## DOCUMENT PASSAGE
╔══
Much hinges on UTRGV’s newly designated Alzheimer’s research center

Dr. Gladys Maestre (Courtesy: Maria Gonzalez/UTRGV)

HARLINGEN — Officials at the University of Texas Rio Grande Valley are touting the institution’s incipient National Institute on Aging designated Alzheimer’s Disease Research Center as a critical step in addressing the disease locally and understanding it nationally.

The designation, part of a collaboration between UTRGV and the University of Texas San Antonio, was announced earlier this month.

Dr. Gladys Maestre, a UTRGV professor of neurosciences and the director of the Valley’s Alzheimer’s Disease Resource Center for Minority Aging Research, says the center is expected to open its doors in late October in Harlingen. It was unclear as of press time where precisely it would be located.

Maestre paints a grim picture for Alzheimer’s in the Valley. She says Starr County has the highest proportion of Alzheimer’s in the nation. The prevalence of the disease makes sense, she says, because of contributing factors that are common here like family history, hypertension, diabetes, alcoholism and depression.

Often, despite those comorbidities, Alzheimer’s goes undetected, Maestre said.

“When the disease is manifested, it’s too late,” she said. “Because at the beginning, it’s very personal. You kind of notice the forgetting here or there, lost things, lost money; but then, you compensate. ‘No, I’m going to put the keys in the same place. I’m going to have 10 pairs of glasses.’ Whatever.”

People hide the disease as long as possible, Maestre said. They’re often ashamed. They dread saying the word “Alzheimer’s” to their children.
╚══
(Collected data entries)
╔══
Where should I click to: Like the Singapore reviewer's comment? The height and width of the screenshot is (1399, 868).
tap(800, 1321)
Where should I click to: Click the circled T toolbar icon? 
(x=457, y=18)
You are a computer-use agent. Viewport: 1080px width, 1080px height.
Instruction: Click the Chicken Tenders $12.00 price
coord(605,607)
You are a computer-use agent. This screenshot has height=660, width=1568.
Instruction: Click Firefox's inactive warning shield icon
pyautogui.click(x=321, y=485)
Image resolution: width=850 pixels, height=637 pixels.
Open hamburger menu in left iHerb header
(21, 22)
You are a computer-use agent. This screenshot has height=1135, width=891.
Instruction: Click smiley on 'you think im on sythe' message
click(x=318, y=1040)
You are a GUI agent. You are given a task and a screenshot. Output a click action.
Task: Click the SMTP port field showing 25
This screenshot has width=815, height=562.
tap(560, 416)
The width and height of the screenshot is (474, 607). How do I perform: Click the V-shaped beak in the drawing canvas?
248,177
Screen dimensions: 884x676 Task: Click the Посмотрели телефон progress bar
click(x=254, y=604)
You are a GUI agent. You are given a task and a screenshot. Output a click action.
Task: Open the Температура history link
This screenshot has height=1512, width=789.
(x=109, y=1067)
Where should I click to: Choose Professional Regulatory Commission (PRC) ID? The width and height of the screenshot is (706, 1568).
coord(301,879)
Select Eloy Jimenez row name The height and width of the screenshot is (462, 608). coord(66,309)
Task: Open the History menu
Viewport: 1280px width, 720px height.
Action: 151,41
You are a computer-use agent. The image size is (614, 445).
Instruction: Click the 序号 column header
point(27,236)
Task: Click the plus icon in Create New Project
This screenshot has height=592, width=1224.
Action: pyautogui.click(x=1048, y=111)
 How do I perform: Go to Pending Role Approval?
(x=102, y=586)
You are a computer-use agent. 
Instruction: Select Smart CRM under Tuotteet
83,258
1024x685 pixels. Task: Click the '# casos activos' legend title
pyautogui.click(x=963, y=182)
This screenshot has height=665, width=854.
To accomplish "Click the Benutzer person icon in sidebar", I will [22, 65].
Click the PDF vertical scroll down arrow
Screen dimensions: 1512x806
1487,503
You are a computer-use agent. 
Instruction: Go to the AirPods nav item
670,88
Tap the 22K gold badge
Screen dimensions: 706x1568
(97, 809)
╚══
## QUESTIONS TO ANSWER
**a)** Which county does Maestre say has the highest proportion of Alzheimer's in the nation, according to the article on UTRGV's Alzheimer's research center?
**b)** Pick up the article on UTRGV's Alzheimer's research center right after its final sentence and carry it forward.

## ANSWERS TO THE EXERCISES
**a)** Starr County.

**b)**
Eventually, despite their best efforts, those people can’t hide their condition anymore. They’ll start seeing things. Dead people. Monsters. They’ll mix up TV shows and real life, Maestre said, and relive their childhood, tragedies and traumas in particular.

Occasionally a person suffering from the disease will have a moment of clarity, Maestre said, a window of lucidity when they can tell her about living a life that’s like trying to wake up from a dream and not being able to open their eyes.

Maestre says when doctors in the Valley see an Alzheimer’s patient for the first time it’ll be in an advanced stage like that, the patient often brought in from a nursing home or from a loved one who’s worked themselves to the bone caring for them. 

“It’s impossible not to feel the pain, but there is hope,” Maestre said.

There’s no cure for Alzheimer’s, but it’s easier to cope with cases that aren’t as advanced.

“By the time this is fully installed, there is very little we can do,” she said.

Maestre hopes Alzheimer’s work at the new center can improve the quality of life for Valley residents suffering from the disease.

The center will include support groups and education programs. Lots of it comes down to learning how to cope with the disease, Maestre says, and teaching family members how to cope with the disease.

Lots has to do with eliminating stigmas around the disease, she says.

“A lot of jokes have to do with Alzheimer’s,” Maestre said. “I remember 20 years ago we would joke and call somebody Schizophrenic. Now we still keep making jokes about Alzheimer’s. So that doesn’t help somebody who is worried about it.”

The center, Maestre said, will also include treatments involving the music and the arts. Even architecture. Maestre is largely critical of what she describes as uninspired, uniform architecture in the Valley. She thinks stimulation is the key to defeating the disease.

“The cities have been built in a way that’s not very stimulating,” she said. “Sometimes our own homes are not very stimulating. That’s one thing I notice here that may be contributing to the high rates of Alzheimer’s.”

Maestre says the center will hit the ground running. In the first week of November its clinics plan on selecting 150 individuals over 50 with memory complaints to examine for free.

The center, Maestre says, will be a game changer.

“People are very hungry for information,” she said. “There is a lot of suffering that is just hidden there among people that have somebody already in the house. And they fear the diagnosis. Now they have a place to go.”